If a formula does not change when we apply each transformation, it will also not change if we apply them one after another, i.e., if we consider a composition of transformations. Each shift can be represented as a superposition of many small (infinitesimal) shifts, i.e., shifts of the type \(u\rightarrow u+B\cdot dt\) for some B. Similarly, each scaling can be represented as a superposition of many small (infinitesimal) scalings, i.e., scalings of the type \(u\rightarrow (1+A\cdot dt)\cdot u\). Thus, it is sufficient to consider invariance with respect to an infinitesimal transformation, i.e., a linear transformation of the type

$$u\rightarrow u'=(1+A\cdot dt)\cdot u+B\cdot dt.$$

Invariance means that the values \(F(u')\) lead to the same probabilities as the original values F(u), i.e., that \(F(u')\) is obtained from F(u) by an appropriate (infinitesimal) re-scaling \(F(u)\rightarrow (1+C\cdot dt)\cdot F(u)\). In other words, we require that

$$F((1+A\cdot dt)\cdot u+B\cdot dt)=(1+C\cdot dt)\cdot F(u),$$

i.e., that

$$\begin{aligned} F(u+(A\cdot u+B)\cdot dt)=F(u)+ C\cdot F(u)\cdot dt. \end{aligned}$$
(3)

Here, by definition of the derivative, \(F(u+q\cdot dt)=F(u)+\displaystyle \frac{dF}{du}\cdot q\cdot dt.\) Thus, from (3), we conclude that

$$F(u)+(A\cdot u+B)\cdot \frac{dF}{du}\cdot dt= F(u)+ C\cdot F(u)\cdot dt.$$

Subtracting F(u) from both sides and dividing the resulting equality by dt, we conclude that

$$(A\cdot u+B)\cdot \frac{dF}{du}= C\cdot F(u).$$

We can separate the variables by moving all the terms related to F to one side and all the terms related to u to another side. As a result, we get

$$\frac{dF}{F}=C\cdot \frac{du}{A\cdot u+b}.$$

We have already shown that the case \(A=0\) leads to McFadden’s formulas. So, to get a full description of all possible probabilistic choice formulas, we need to consider the cases when \(A\ne 0\). In these cases, for \(x\mathop {=}\limits ^\mathrm{def}u+k\), where \(k\mathop {=}\limits ^\mathrm{def}\displaystyle \frac{B}{A}\), we have

$$\frac{dF}{F}=c\cdot \frac{dx}{x},$$

where \(c\mathop {=}\limits ^\mathrm{def}\displaystyle \frac{C}{A}\). Integration leads to \(\ln (F)=c\cdot \ln (x)+C_0\) for some constant \(C_0\), thus \(F=C_1\cdot x^{c}\) for \(C_1\mathop {=}\limits ^\mathrm{def}\exp (C_0)\), i.e., to

$$\begin{aligned} F(u)=C_1\cdot (u+k)^c. \end{aligned}$$
(4)

Conclusions and discussion. In addition to the original McFadden’s formula for the probabilistic choice, we can also have the case when F(u) is described by the formula (4) and where, therefore, the probabilistic choice is described by the formula

$$P(a,A)=\frac{(u(a)+k)^c}{\sum \limits _{b\in A} (u(b)+k)^c}.$$

This expression is in good accordance with the empirical dependencies described in [3] that also contain power-law terms.
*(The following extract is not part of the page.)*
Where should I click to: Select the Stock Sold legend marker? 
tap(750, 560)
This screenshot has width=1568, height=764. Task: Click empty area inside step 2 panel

It is worth mentioning that while we derived the new formula as an alternative to McFadden’s formula, this new formula can be viewed as a generalization of McFadden’s formula. Indeed, it is known that \(\exp (u)=\lim \limits _{n\rightarrow \infty } \left( 1+\displaystyle \frac{u}{n}\right) ^n\) and thus, \(\exp (\beta \cdot u)=\lim \limits _{n\rightarrow \infty } \left( 1+\displaystyle \frac{\beta \cdot u}{n}\right) ^n\). Thus, when n is large, the use of McFadden’s expression \(F(u)=\exp (\beta \cdot u)\) is practically indistinguishable from the use of the power-law expression \(F_\approx (u) =\left( 1+\displaystyle \frac{\beta \cdot u}{n}\right) ^n\). This power-law expression, in its turn, can be represented in the form (4), with \(c=n\), \(k=\displaystyle \frac{n}{\beta }\), and \(C_1=\left( \displaystyle \frac{\beta }{n}\right) ^n\).

So, instead of a 1-parametric McFadden’s formula, we now have a 2-parametric formula. We can use this additional parameter to get an even more accurate description of the actual probabilistic choice.